Intelligent retrieval of very large Chinese dictionaries with speech queries

Sung-Chien Lin, Lee-Feng Chien, Ming-Chiuan Chen, Lin-Shan Lee, Ker-Jiann Chen

To retrieve a Chinese word from a Chinese dictionary, it needs the user to know exactly the first character of the desired word. Because there is more than 10,000 Chinese characters, this makes the Chinese dictionary relatively difficult to be used. To reduce the problem, this paper presents intelligent retrieval techniques for very large Chinese dictionaries with speech queries.
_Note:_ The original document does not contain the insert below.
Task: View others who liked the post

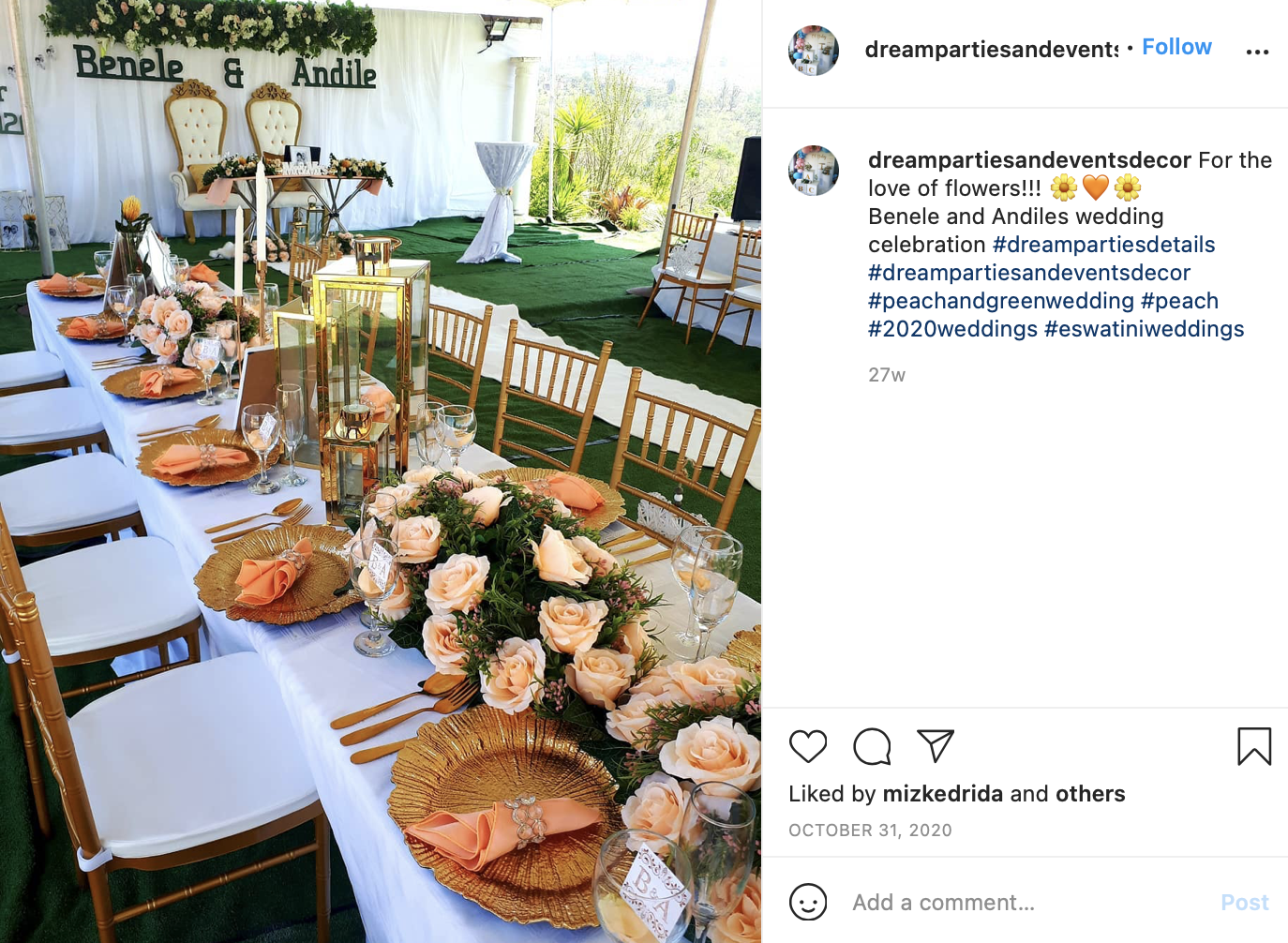Action: [x=1090, y=794]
The proposed techniques properly integrate the technologies of Mandarin speech recognition and Chinese information retrieval with a syllable-based approach utilizing the mono-syllabic structure of the language. Moreover, it is very nice to provide the function of retrieving all relevant word entries from the dictionaries using speech queries describing "general concepts" of the desired words. To achieve the challenging function, the techniques of relevance feedback are also included. Based on these techniques, a retrieval system was implemented successfully on a Pentium PC for a very large Chinese dictionary which includes 160,000 word entries and the total length of the lexical information under the word entries exceeds 20,000,000 words.